Barristers have issued the first legal opinion that China’s treatment of Uyghur Muslims in the country’s Xinjiang region amounts to crimes against humanity including genocide.
Up to two million Uyghur Muslims have been incarcerated in Xinjiang where many are reportedly used as forced labour in the region’s cotton industry which meets more than a fifth of global demand.
The legal opinion, obtained by the Global Legal Action Network (GLAN) in partnership with the World Uyghur Congress (WUC) and Uyghur Human Rights Project (UHRP), will increase pressure on brands and retailers to pull out of the region.
Lawyers at Essex Court Chambers in London, led by Alison McDonald QC, concluded that the available evidence credibly established that crimes against humanity – including enslavement, imprisonment, torture, rape and enforced sterilisation – were taking place.
McDonald’s team also considered potential criminal liability and concluded there was a credible case against Chinese President Xi Jinping; Zhu Hailun, Deputy Secretary of the Xinjiang People’s Congress; and Chen Quanguo, Chinese Communist Party Secretary in Xinjiang; among others.
GLAN said the lawyers’ opinion also had implications for businesses, both in the UK and internationally, which it argued could be found complicit in these crimes through their ongoing commercial dealings with factories in the region.
Dr Gearóid Ó Cuinn, GLAN’s director, said: “Businesses can no longer turn a blind eye, and thus facilitate, these egregious breaches of international law and human rights standards in their pursuit of profit.
“Given the gravity of the situation governments need to act ensure that businesses are held responsible for failing to fully extricate their supply chains from Xinjiang.”
Rahima Mahmut, UK Director of the World Uyghur Congress, added: “As Uyghurs we have known for a long time that attempts to erase our entire culture amounted to genocide and to have it set out in such authoritative terms only increases the pressure on others to act.

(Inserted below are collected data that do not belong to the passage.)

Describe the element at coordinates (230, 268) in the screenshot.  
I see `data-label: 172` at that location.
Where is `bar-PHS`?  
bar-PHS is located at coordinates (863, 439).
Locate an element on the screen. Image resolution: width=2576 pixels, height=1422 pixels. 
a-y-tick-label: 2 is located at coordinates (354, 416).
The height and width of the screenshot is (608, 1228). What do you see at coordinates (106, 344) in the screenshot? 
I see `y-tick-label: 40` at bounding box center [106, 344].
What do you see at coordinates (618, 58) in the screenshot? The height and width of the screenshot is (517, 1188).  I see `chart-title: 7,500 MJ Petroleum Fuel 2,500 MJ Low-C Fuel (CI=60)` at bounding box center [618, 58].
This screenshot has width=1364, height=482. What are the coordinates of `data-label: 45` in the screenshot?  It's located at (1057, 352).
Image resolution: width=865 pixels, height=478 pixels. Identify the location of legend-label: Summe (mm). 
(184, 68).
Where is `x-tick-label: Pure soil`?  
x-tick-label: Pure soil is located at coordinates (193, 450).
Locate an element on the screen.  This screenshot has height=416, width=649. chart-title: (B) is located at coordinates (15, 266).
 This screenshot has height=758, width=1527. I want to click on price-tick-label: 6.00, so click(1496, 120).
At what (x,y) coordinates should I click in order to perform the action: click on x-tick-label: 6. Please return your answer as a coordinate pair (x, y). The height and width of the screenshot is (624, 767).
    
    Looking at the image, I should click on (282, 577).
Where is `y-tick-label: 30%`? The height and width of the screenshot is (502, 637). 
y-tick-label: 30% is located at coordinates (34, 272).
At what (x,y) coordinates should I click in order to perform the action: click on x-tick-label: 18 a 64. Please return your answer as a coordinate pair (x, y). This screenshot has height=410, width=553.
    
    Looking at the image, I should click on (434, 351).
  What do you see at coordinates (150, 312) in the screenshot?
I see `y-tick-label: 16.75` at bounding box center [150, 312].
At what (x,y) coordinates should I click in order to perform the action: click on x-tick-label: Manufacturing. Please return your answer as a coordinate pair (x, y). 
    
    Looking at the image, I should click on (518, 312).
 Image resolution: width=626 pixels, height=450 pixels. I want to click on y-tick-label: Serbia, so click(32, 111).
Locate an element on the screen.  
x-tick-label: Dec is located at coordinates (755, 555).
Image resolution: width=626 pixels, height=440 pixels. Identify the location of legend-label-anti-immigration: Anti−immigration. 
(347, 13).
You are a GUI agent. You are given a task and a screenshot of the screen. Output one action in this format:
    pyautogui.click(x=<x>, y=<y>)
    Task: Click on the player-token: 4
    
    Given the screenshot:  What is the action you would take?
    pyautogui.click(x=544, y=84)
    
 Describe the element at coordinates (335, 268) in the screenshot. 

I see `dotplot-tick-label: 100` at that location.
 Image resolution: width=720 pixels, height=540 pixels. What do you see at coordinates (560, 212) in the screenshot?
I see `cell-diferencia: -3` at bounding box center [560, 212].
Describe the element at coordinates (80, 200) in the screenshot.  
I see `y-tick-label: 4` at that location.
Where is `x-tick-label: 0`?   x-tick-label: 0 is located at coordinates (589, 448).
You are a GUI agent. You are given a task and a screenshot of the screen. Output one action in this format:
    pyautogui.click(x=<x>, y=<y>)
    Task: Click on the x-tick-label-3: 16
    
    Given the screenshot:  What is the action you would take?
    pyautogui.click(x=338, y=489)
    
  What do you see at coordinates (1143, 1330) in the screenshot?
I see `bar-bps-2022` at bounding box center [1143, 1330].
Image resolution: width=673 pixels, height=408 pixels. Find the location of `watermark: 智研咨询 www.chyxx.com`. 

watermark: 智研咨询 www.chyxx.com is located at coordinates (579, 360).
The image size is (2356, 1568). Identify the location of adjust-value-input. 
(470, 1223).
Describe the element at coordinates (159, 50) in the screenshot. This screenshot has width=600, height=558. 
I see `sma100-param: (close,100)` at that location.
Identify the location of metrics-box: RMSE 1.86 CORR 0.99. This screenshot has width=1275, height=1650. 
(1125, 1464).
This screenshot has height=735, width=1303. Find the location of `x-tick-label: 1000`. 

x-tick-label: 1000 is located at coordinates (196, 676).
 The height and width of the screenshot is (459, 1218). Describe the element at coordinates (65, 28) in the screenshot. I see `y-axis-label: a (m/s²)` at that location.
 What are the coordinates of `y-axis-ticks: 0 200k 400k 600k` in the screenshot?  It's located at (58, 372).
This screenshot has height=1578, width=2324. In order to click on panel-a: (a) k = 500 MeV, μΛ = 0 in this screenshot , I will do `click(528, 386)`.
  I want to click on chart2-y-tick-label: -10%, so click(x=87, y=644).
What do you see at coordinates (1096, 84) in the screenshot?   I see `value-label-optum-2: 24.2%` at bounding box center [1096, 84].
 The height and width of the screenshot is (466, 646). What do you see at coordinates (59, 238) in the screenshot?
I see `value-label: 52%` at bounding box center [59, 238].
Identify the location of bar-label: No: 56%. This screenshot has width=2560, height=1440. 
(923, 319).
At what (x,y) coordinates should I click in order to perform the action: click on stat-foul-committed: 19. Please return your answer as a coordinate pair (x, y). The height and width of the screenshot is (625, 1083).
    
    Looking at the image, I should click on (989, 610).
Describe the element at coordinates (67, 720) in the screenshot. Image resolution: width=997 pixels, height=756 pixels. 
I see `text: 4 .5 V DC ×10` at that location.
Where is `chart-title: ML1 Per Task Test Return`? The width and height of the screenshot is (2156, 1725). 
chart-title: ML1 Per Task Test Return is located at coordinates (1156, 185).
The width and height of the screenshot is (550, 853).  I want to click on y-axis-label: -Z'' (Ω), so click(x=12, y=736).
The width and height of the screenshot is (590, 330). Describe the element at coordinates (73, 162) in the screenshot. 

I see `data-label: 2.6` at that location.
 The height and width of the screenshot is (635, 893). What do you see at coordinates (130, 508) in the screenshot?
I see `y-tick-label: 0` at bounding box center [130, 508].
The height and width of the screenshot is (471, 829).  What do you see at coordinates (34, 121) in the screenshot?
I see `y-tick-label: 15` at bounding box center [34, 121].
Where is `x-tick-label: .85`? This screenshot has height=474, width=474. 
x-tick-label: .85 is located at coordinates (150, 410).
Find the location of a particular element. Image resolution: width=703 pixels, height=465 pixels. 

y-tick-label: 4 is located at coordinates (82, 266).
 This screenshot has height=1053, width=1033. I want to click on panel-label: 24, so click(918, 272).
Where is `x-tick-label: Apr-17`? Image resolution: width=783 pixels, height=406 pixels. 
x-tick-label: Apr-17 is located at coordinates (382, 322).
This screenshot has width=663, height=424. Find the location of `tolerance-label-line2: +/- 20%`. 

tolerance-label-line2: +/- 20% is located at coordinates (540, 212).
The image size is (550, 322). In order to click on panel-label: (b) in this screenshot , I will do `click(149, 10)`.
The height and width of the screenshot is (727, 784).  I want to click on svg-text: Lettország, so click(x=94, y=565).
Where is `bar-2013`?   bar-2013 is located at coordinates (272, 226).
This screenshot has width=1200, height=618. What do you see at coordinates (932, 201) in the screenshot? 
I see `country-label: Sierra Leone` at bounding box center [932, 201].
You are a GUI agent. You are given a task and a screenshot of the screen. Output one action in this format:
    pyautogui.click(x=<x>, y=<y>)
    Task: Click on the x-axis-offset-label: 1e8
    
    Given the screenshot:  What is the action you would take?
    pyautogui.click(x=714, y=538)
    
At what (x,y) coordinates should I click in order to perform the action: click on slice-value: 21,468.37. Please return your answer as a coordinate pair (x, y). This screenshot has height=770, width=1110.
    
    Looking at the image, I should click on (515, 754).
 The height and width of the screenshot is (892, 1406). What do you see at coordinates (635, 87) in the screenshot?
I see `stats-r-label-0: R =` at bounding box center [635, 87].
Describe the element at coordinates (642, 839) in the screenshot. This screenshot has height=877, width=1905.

“Governments globally have a duty to take action to protect Uyghurs, to prevent genocide and to hold to account those in the Chinese government responsible for these crimes. Corporations operating in the Uyghur region have a responsibility to revaluate their relationship with the Chinese government. To turn a blind eye to the truth is to be complicit in the genocide of my people.”
And Peter Irwin, senior programme officer for advocacy and communications at the Uyghur Human Rights Project, commented: “This finding makes it impossible for responsible governments to continue treating China as a normal member of the international community.”
The US last month issued a withhold-release order (WRO) banning imports of all cotton products from China’s Xinjiang region over forced labour concerns. Days earlier the UK announced steps to penalise companies which imported products from the region without carrying out due diligence.
The US House of Representatives has also backed the Uyghur Forced Labour Prevention Act, which would ban imports of all products from Xinjiang under the “legal presumption” they were made with forced labour, in September. It still requires US Senate approval.
Human rights groups accuse China of the largest mass incarceration since the holocaust in Xinjiang. They claim many detainees are being subjected to forced labour and point to photographic evidence that many of the camps contain factories.
China denies forced labour is used in its cotton industry, saying that the camps are “vocational training schools” and that the associated factories are part of a poverty alleviation scheme.